If you did not create a terminology list when you started your translation project or if you have inherited some old translations you probably now want to create a terminology list.
A terminology list or glossary is a list of words and phrases with their expected translation. They are useful for ensuring that your translations are consistent across your project.
With existing translations you have embedded a list of valid translation. This example will help you to extract the terms. It is only the first step you will need to review the terms and must not regard this as a complete list. And of course you would want to take your corrections and feed them back into the original translations.
This describes a multi-stage process for extracting terminology from translation files. It is provided for historical interest and completeness, but you will probably find that using poterminology is easier and will give better results than following this process.
We will not be able to identify terminology within bodies of text, we are only going to extract short bit of text i.e. ones that are between 1 and 3 words long.

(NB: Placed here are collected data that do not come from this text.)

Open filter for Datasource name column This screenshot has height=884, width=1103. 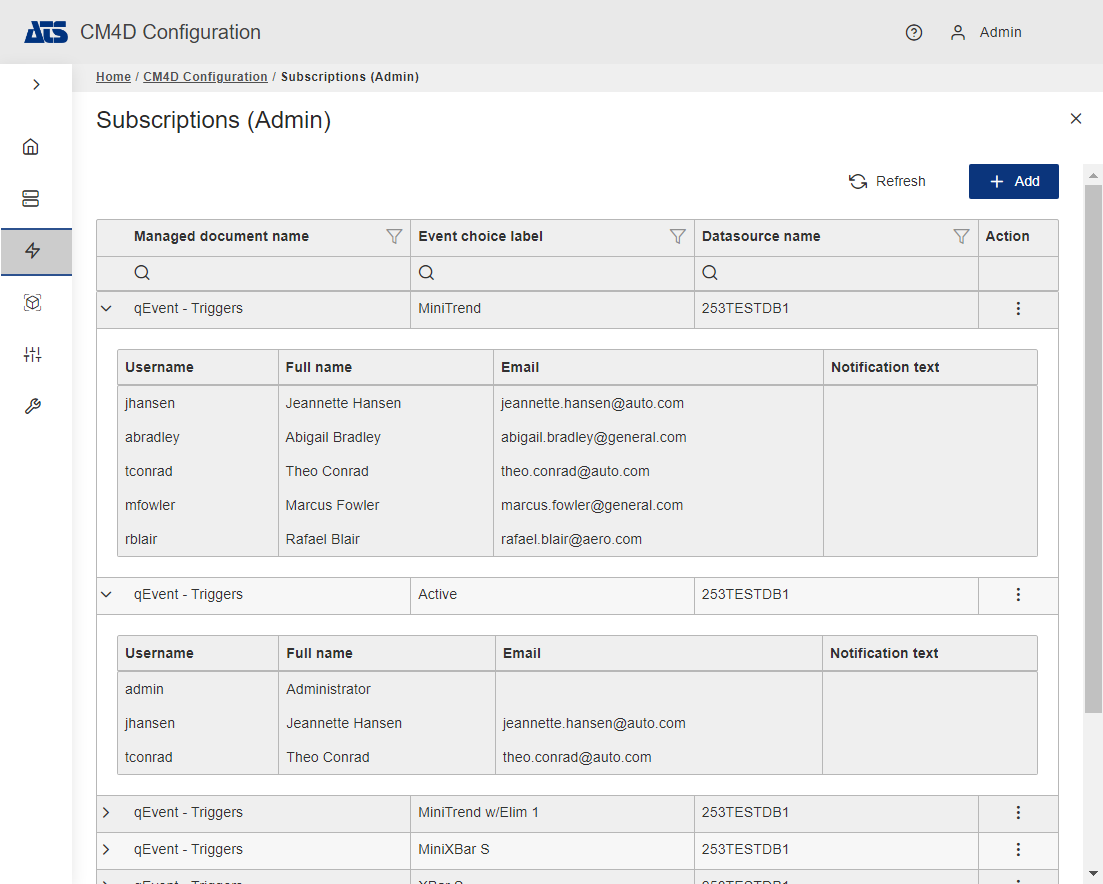(961, 237)
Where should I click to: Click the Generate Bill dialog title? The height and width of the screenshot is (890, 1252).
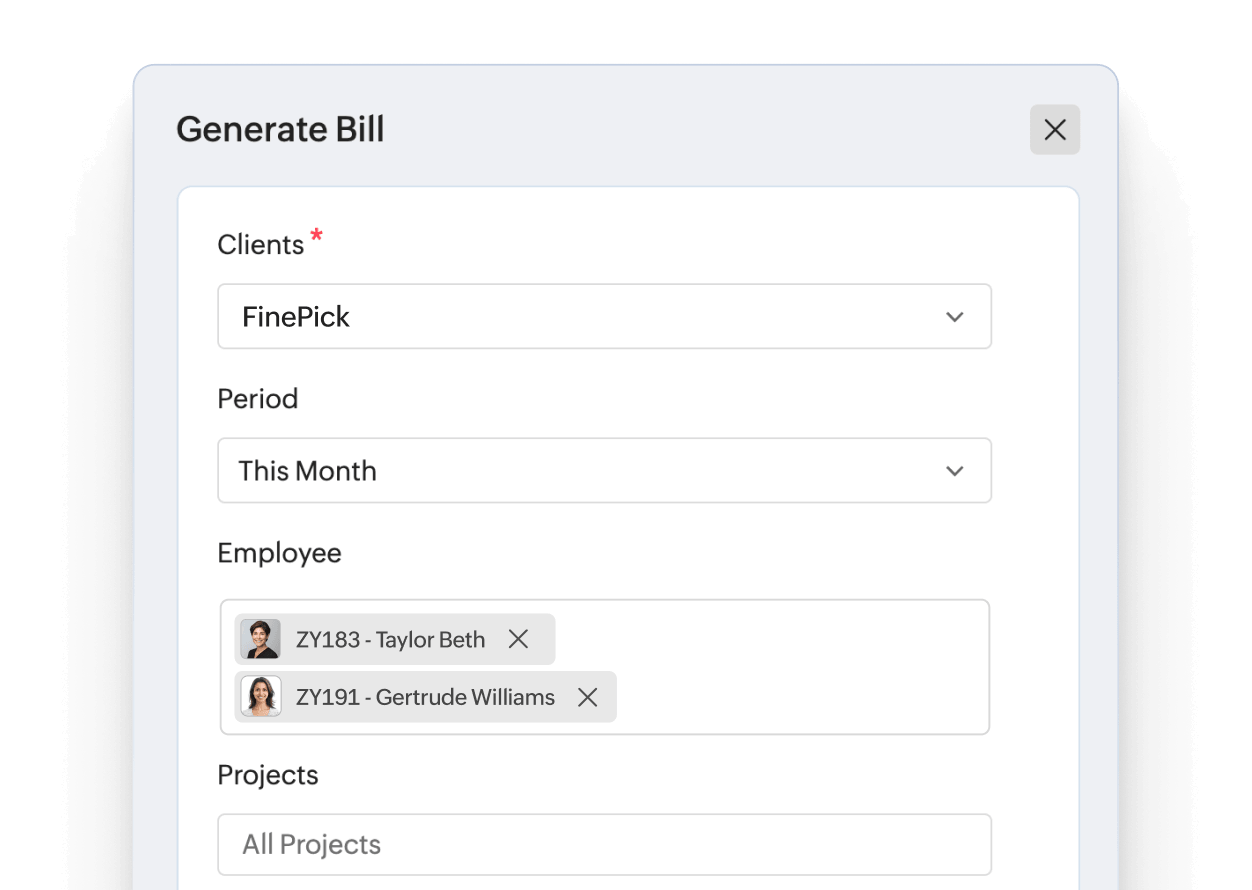[281, 130]
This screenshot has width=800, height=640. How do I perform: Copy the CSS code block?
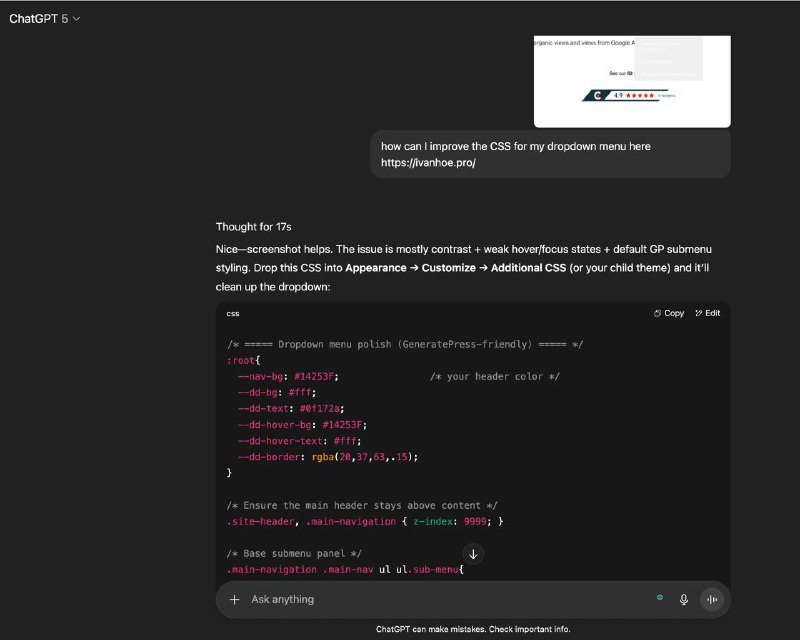pyautogui.click(x=669, y=313)
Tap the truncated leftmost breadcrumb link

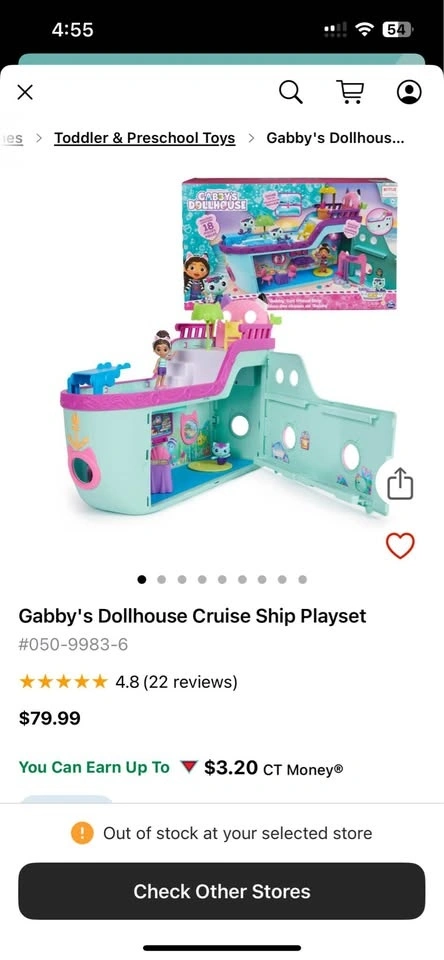tap(12, 138)
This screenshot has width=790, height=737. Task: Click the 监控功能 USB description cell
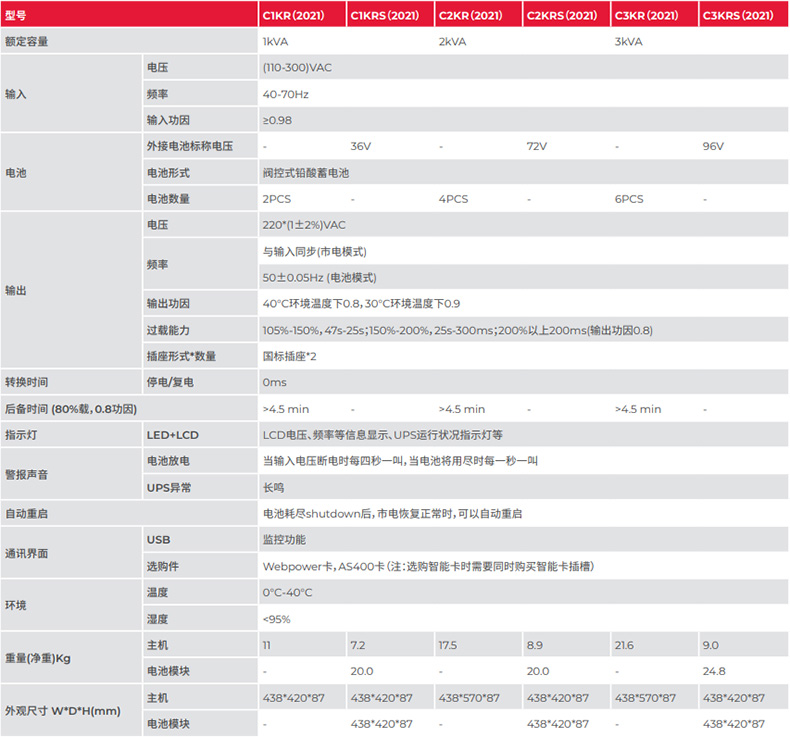[283, 539]
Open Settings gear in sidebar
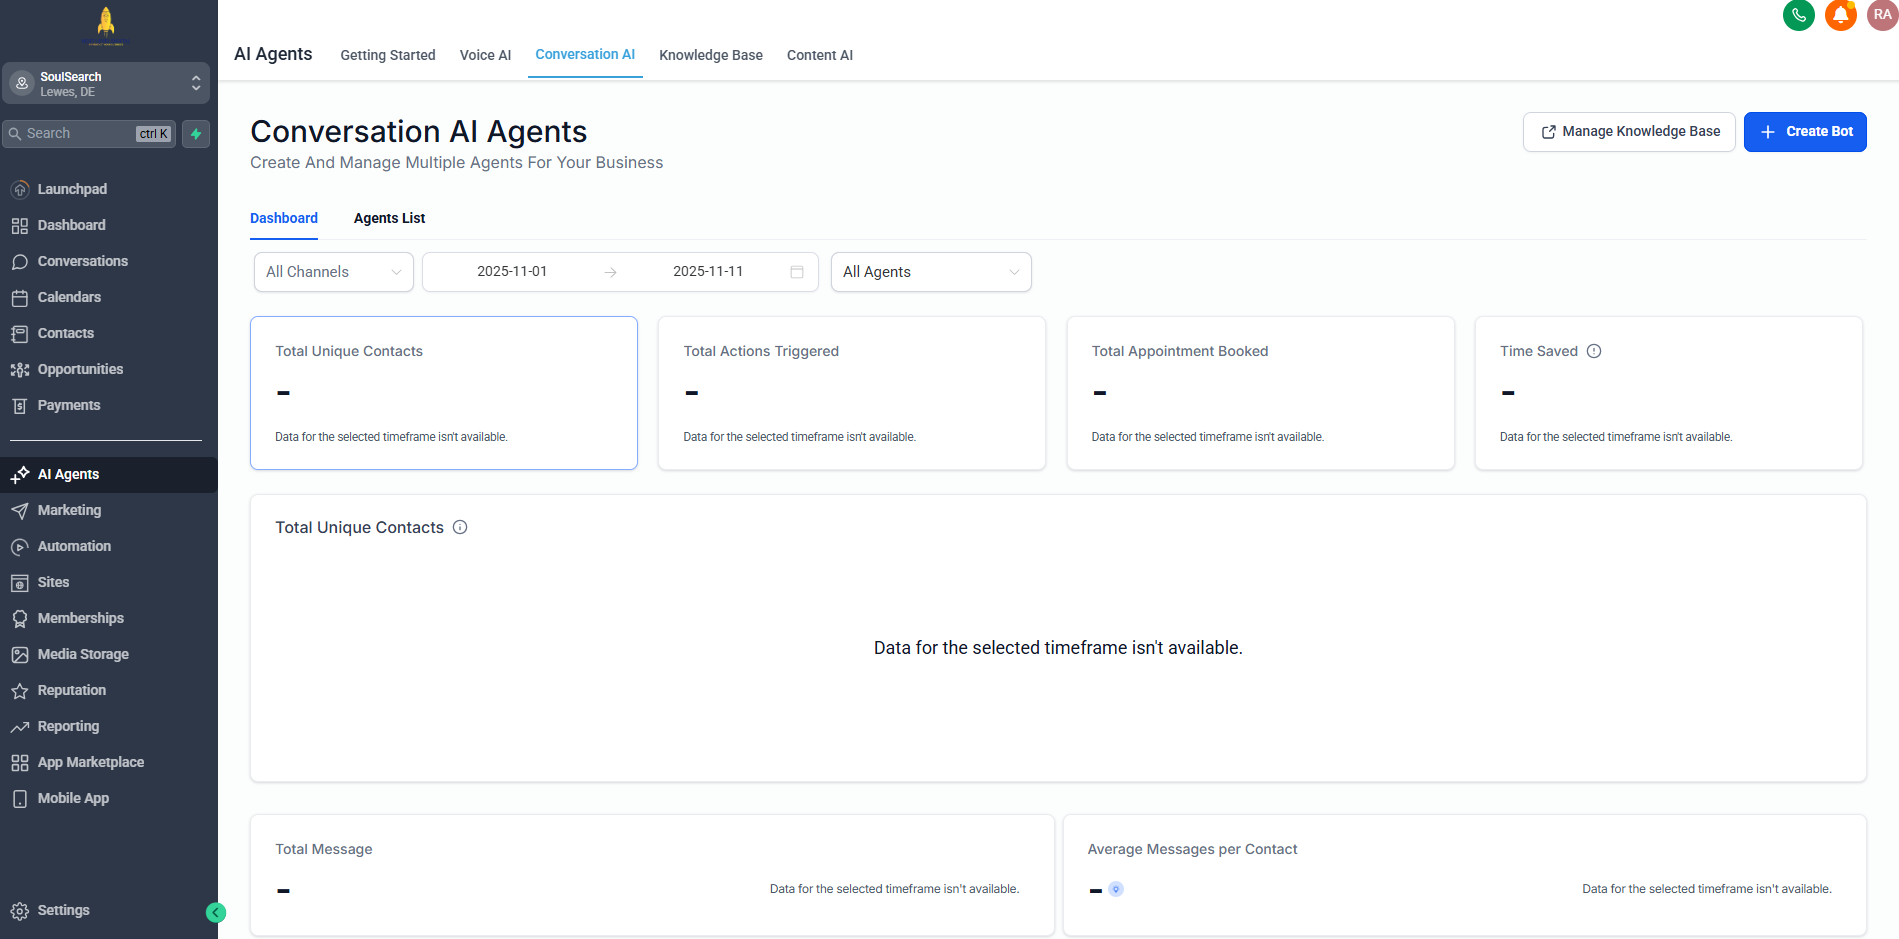Viewport: 1899px width, 939px height. 20,911
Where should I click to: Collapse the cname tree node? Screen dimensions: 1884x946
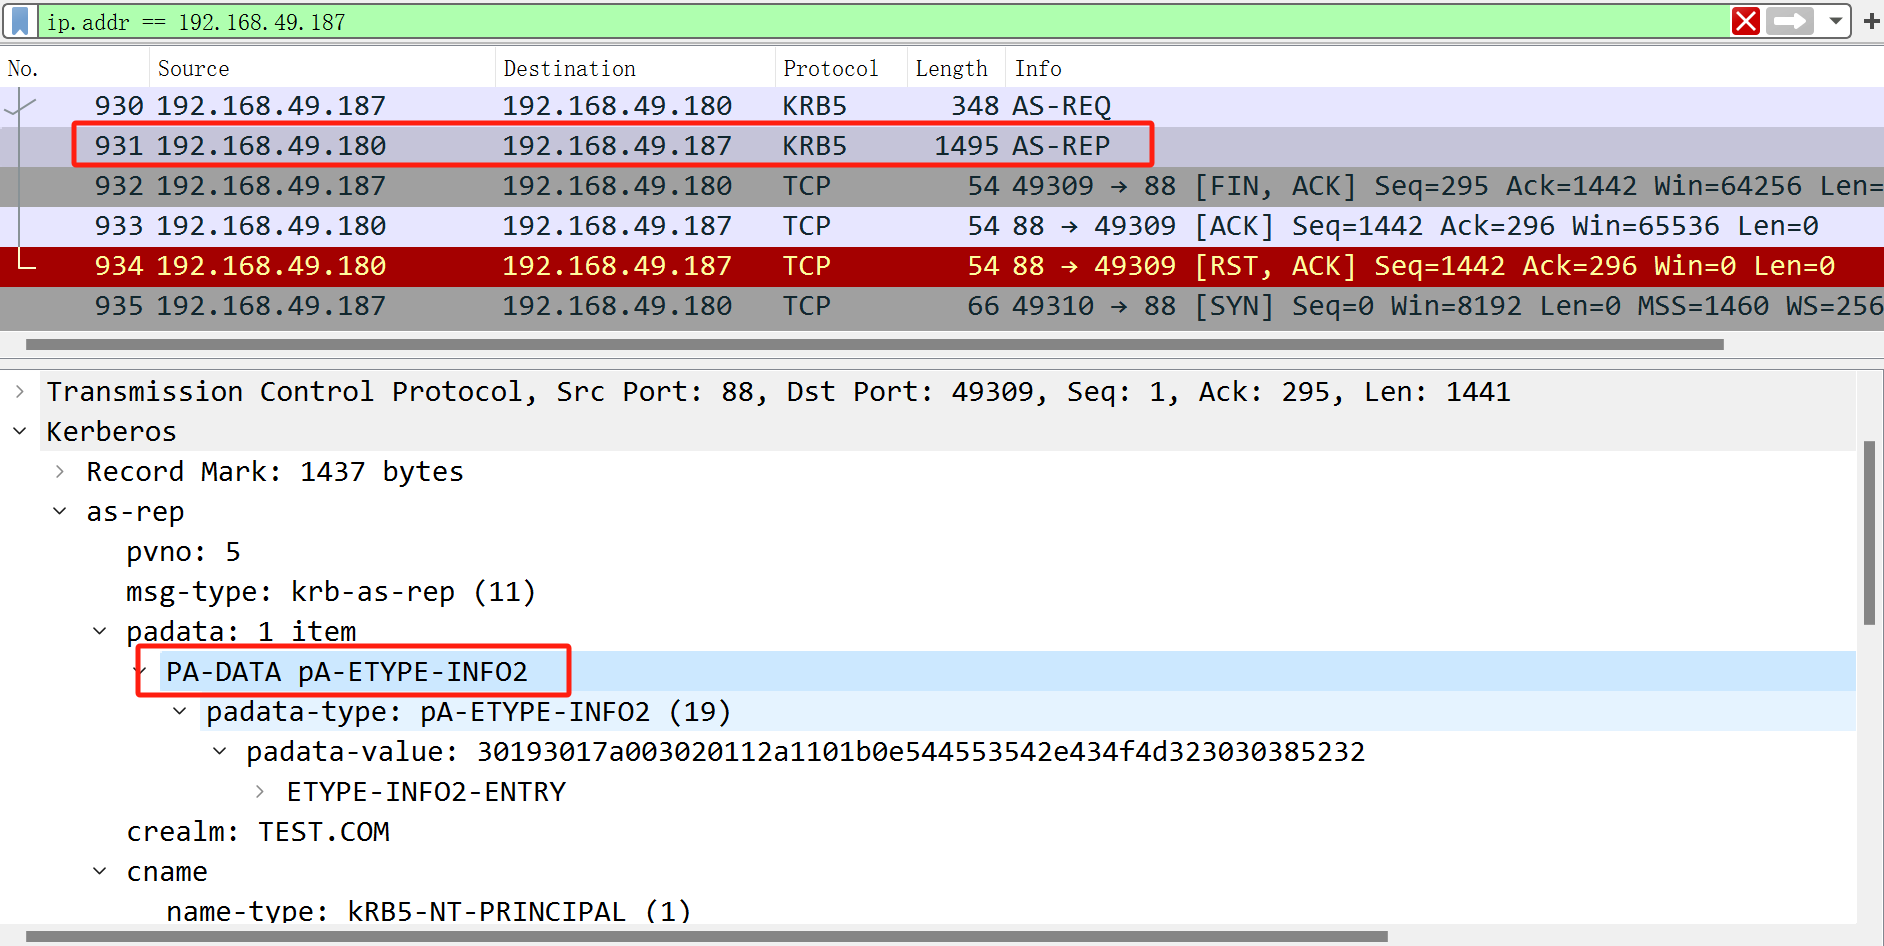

pogrep --header --search=msgid -e '^\w+(\s+\w+){0,2}$' zulu zulu-short
We use --header to ensure that the PO files have a header entry (which is important for encoding). We are searching only in the msgid and the regular expression we use is looking for a string with between 1 and 3 words in it. We are searching through the folder zulu and outputting the result in zulu-short
You can for instance remove all entries with only a single letter. Useful for eliminating all those spurious accelerator keys.
pogrep --header --search=msgid -v -e "^.$" zulu-short zulu-short-clean
We use the -v option to invert the search. Our cleaner potential glossary words are now in zulu-short-clean. What you can eliminate is only limited by your ability to build regular expressions but yu could eliminate:
Now that we have our words we want to create a sinlge files of all terminology. Thus we create a PO compendium:
~/path/to/pocompendium -i -su zulu-gnome-glossary.po -d zulu-short-clean
You can use various methods but our bash script is quite good. Here we ignore case, -i, and ignore the underscore (_) accelerator key, -su, outputting the results in.
We now have a single file containing all glossary terms and the clean up and review can begin.
We want to split the file into translated, untranslated and fuzzy entries:
~/path/to/posplit ./zulu-gnome-glossary.po
This will create three files:
rm zulu-gnome-glossary-untranslated.po
We discard zulu-gnome-glossary-untranslated.po since they are of no use to us.
The fuzzies come in two kinds. Those that are simply wrong or needed updating and those where there was more then one translation for a given term. So if someone had translated ‘File’ differently across the translations we’d have an entry that was marked fuzzy with the two options displayed.
pofilter -t compendiumconflicts zulu-gnome-glossary-fuzzy.po zulu-gnome-glossary-conflicts.po
These compedium conflicts are what we are interested in so we use pofilter to filter them from the other fuzzies.
rm zulu-gnome-glossary-fuzzy.po
We discard the other fuzzies as they where probably wrong in the first place. You could review these but it is not recommended.
Now edit zulu-gnome-glossary-conflicts.po to resolve the conflicts. You can edit them however you like but we usually follow the format:
option1, option2, option3
You can get them into that layout by doing the following:
sed '/#, fuzzy/d; /\"#-#-#-#-# /d; /# (pofilter) compendiumconflicts:/d; s/\\n"$/, "/' zulu-gnome-glossary-conflicts.po > tmp.po
msgcat tmp.po > zulu-gnome-glossary-conflicts.po
Of course if a word is clearly wrong, misspelled etc. then you can eliminate it. Often you will find the “problem” relates to the part of speech of the source word and that indeed there are two options depending on the context.
You now have a cleaned fuzzy file and we are ready to proceed.
msgcat zulu-gnome-glossary-translated.po zulu-gnome-glossary-conflicts.po > zulu-gnome-glossary.po
We now have a single file zulu-gnome-glossary.po which contains our glossary texts.
It is probably good to make your terminology available in other formats. You can create CSV and TMX files from your PO.
po2csv zulu-gnome-glossary.po zulu-gnome-glossary.csv
po2tmx -l zu zulu-gnome-glossary.po zulu-gnome-glossary.tmx
For the terminology to be usable by Trados or Wordfast translators they need to be in the following formats:
In that format they are now available to almost all localisers in the world.
FIXME need scripts to generate these formats.
The lists you have just created are useful in their own right. But you most likely want to keep growing them, cleaning and improving them.
You should as a first step review what you have created and fix spelling and other errors or disambiguate terms as needed.
But congratulations a Terminology list or Glossary is one of your most important assets for creating good and consistent translations and it acts as a valuable resource for both new and experienced translators when they need prompting as to how to translate a term.